Exact repetition of a range: find the line containing "Where should I" and the line containing "Task: Click the VPN sidebar icon" in the material below, then repeat both and all lines between them, leaving pictures out.
══ Data extracts
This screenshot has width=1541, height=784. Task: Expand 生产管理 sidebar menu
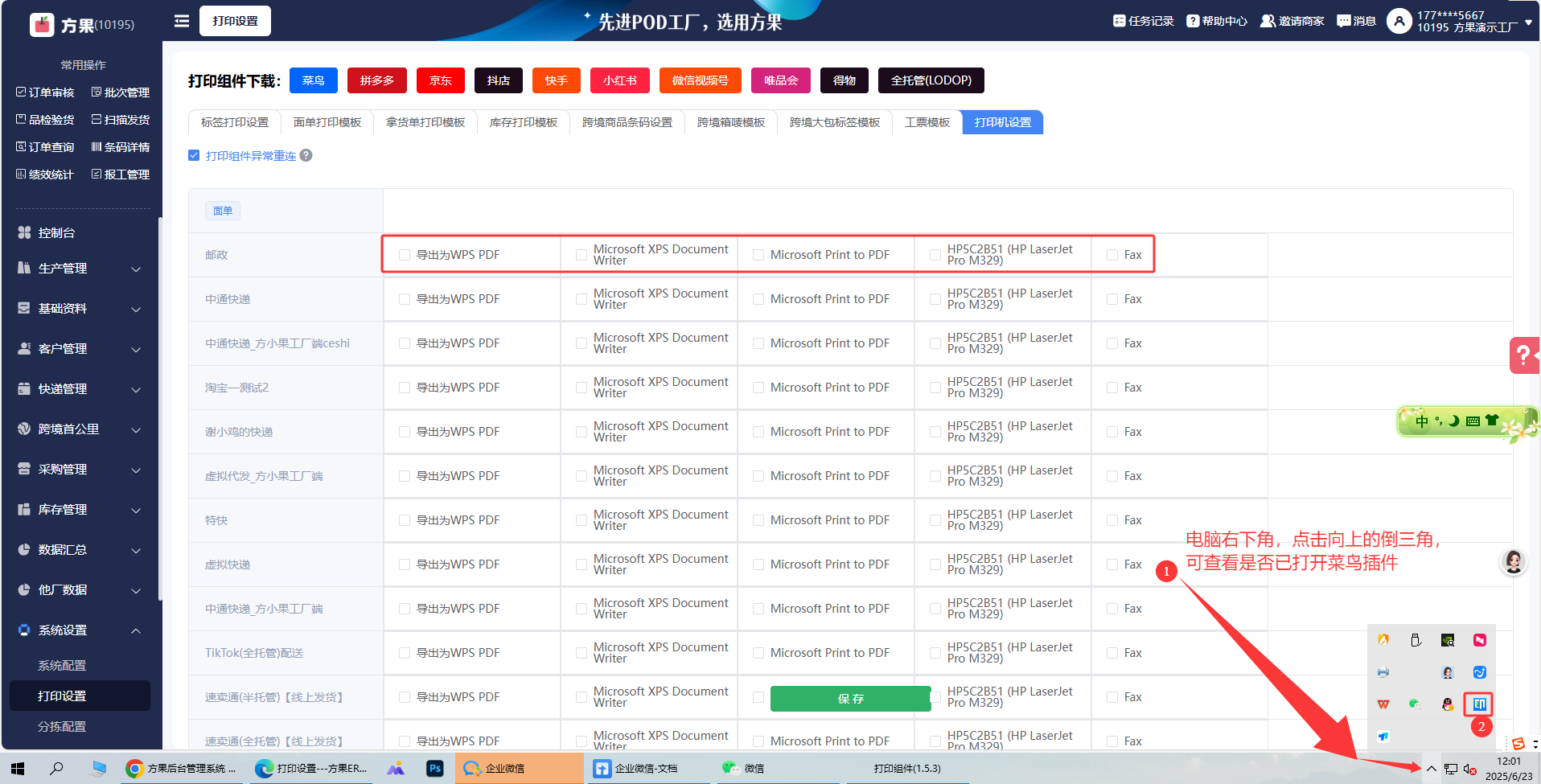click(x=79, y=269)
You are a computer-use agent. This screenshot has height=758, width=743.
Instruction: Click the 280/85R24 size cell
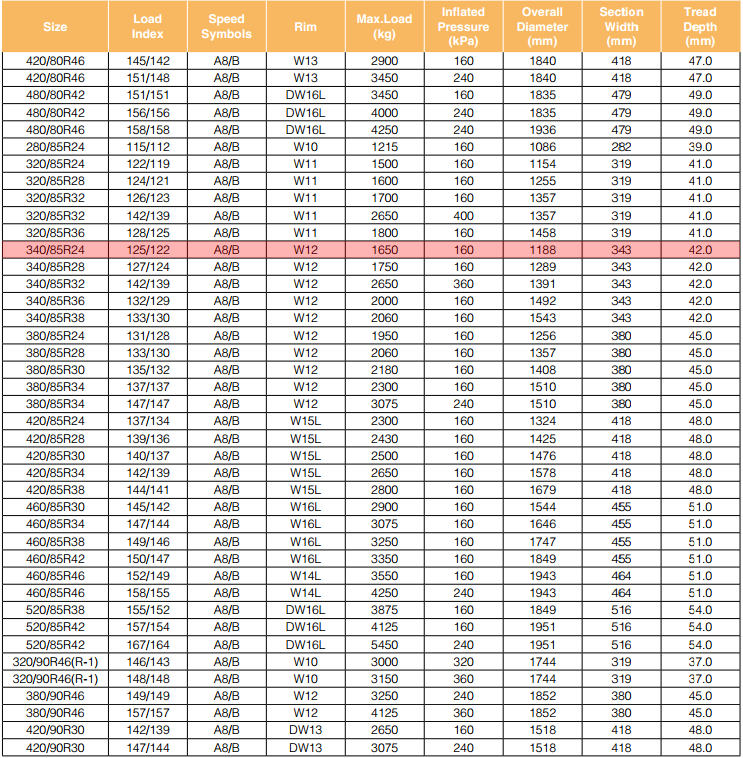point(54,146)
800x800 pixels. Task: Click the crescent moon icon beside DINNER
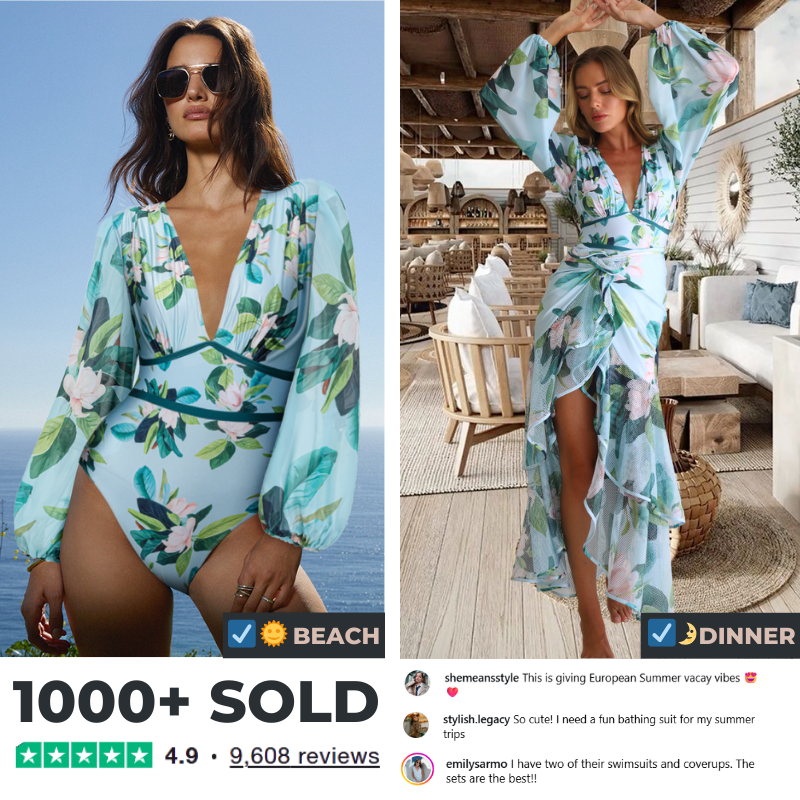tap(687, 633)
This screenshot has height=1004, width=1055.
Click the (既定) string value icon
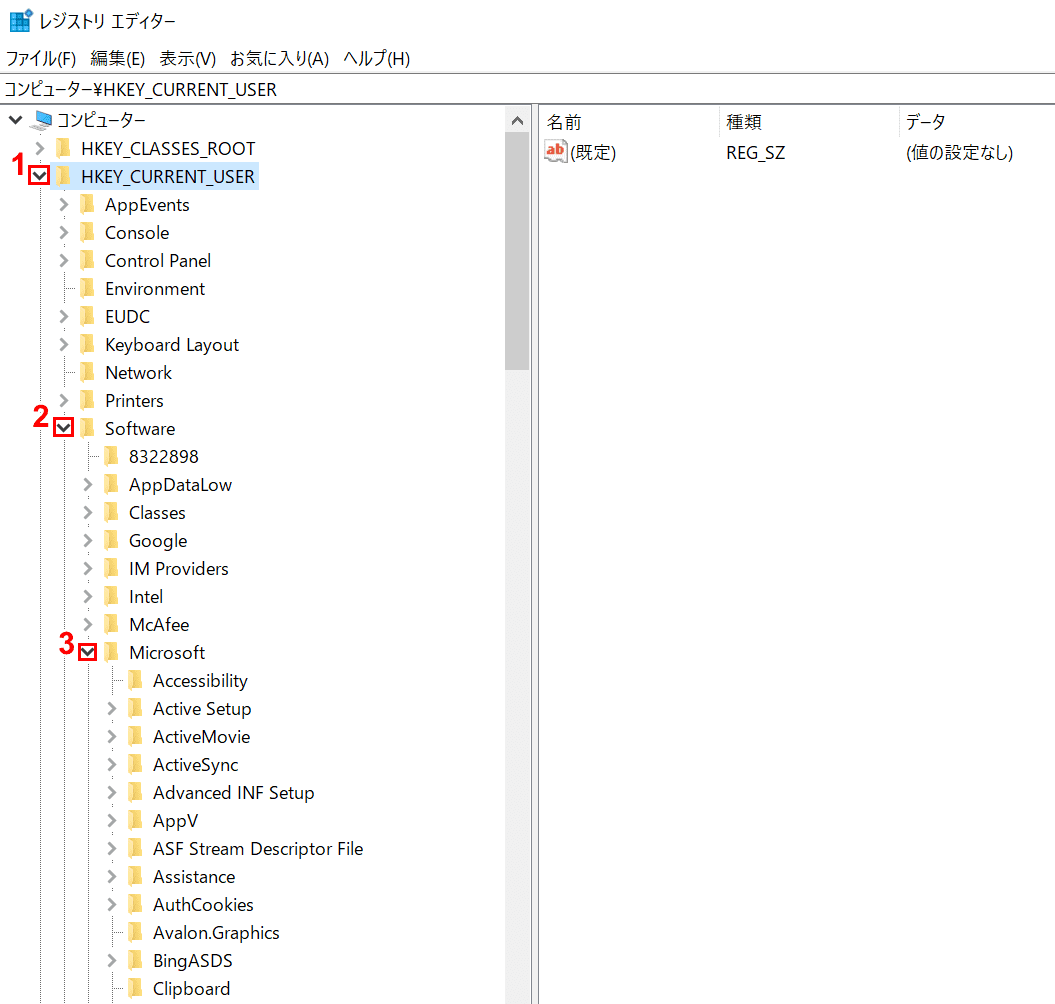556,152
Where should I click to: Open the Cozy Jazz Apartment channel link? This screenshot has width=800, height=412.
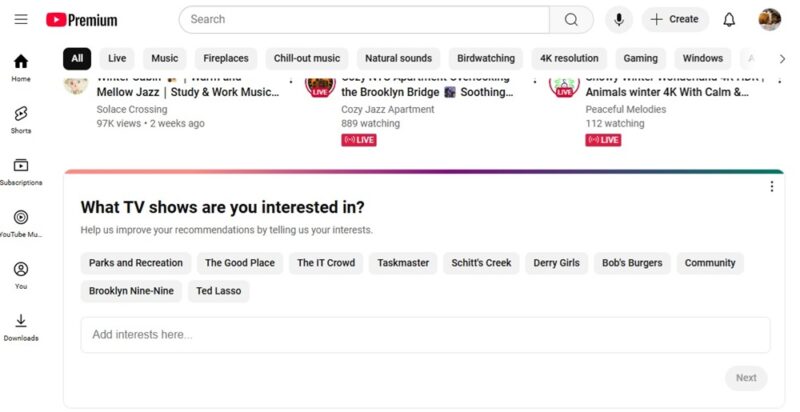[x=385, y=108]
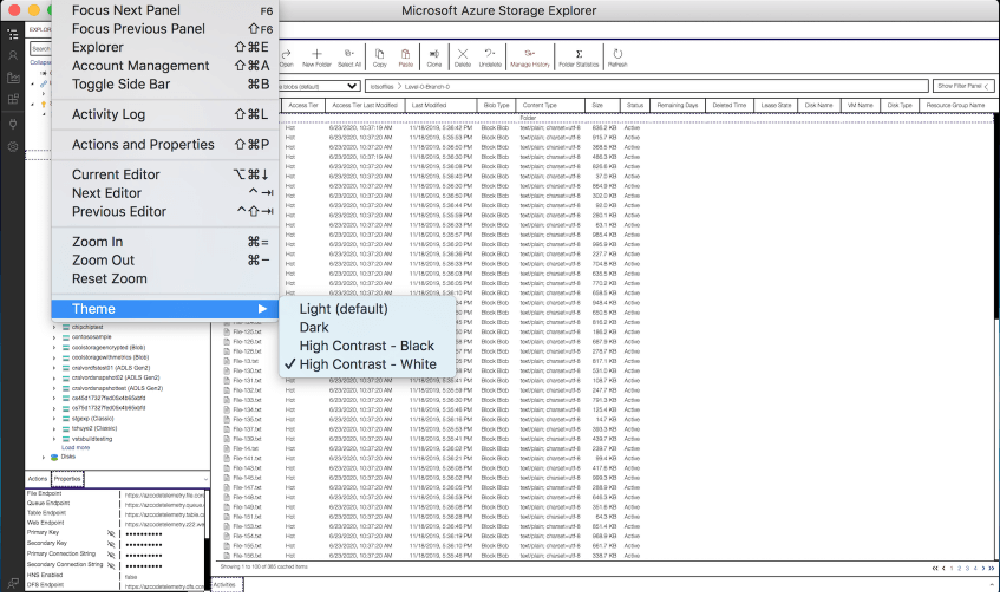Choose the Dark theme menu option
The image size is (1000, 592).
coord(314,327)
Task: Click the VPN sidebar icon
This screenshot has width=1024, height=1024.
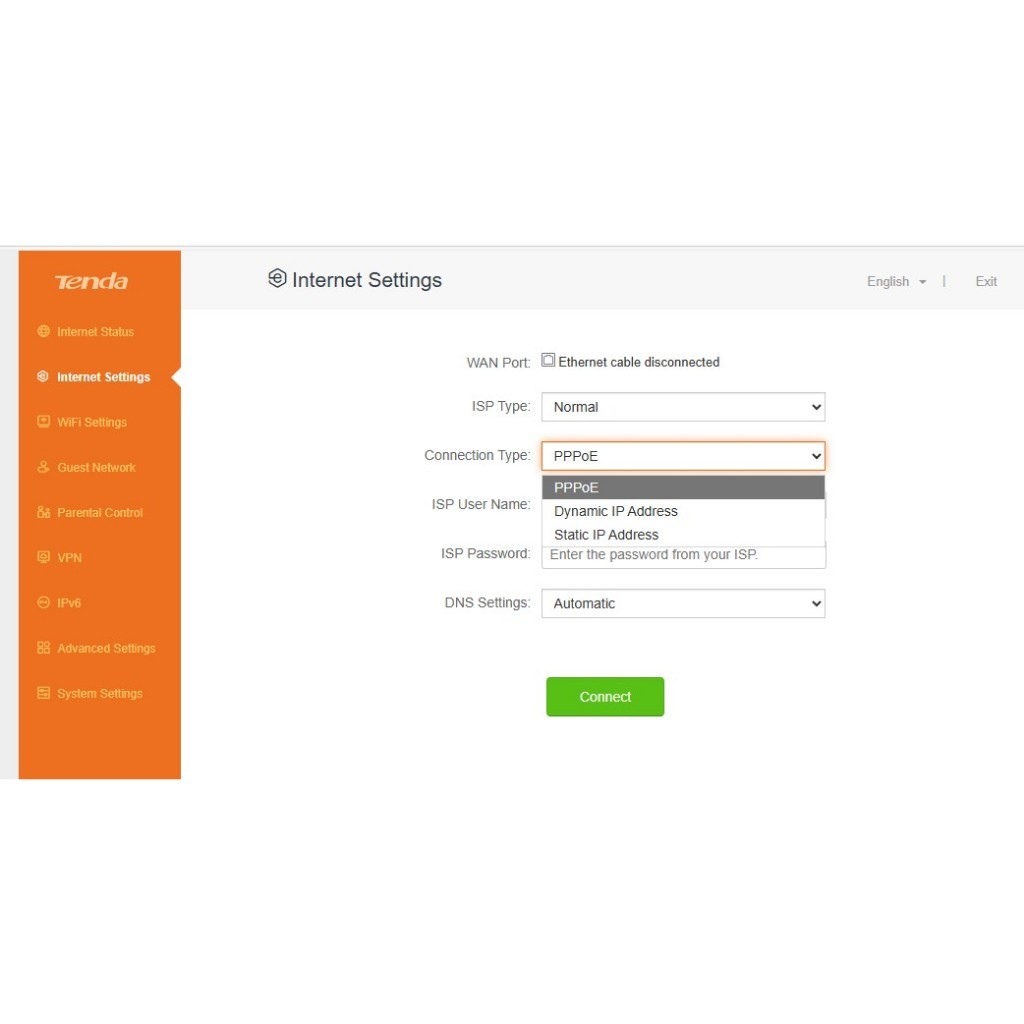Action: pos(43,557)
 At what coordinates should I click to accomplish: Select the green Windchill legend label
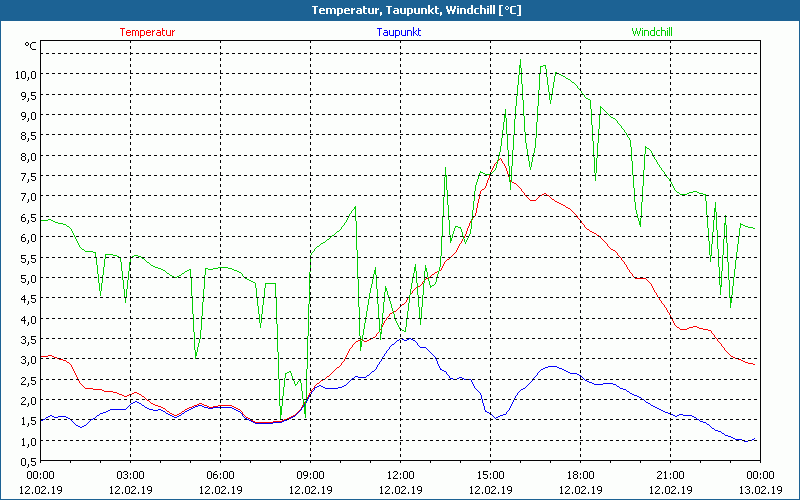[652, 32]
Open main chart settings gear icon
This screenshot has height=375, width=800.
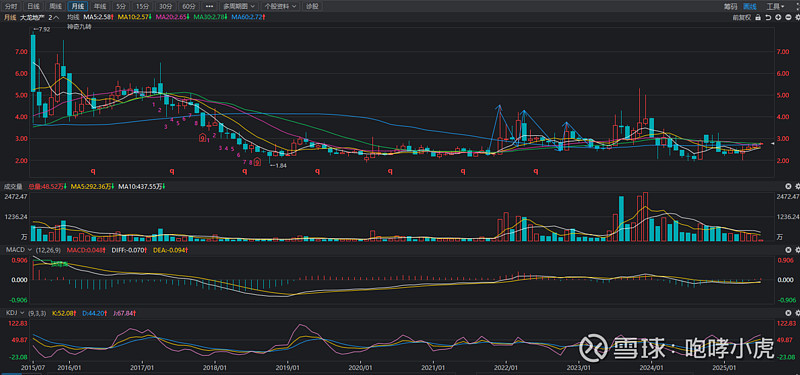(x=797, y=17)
════
▶ [Written response]:
Where should I click to: Open the Cozy Jazz Apartment channel link? This screenshot has width=800, height=412.
[x=385, y=108]
Choose the Dark theme menu option
The image size is (1000, 592).
coord(314,327)
Task: Click the VPN sidebar icon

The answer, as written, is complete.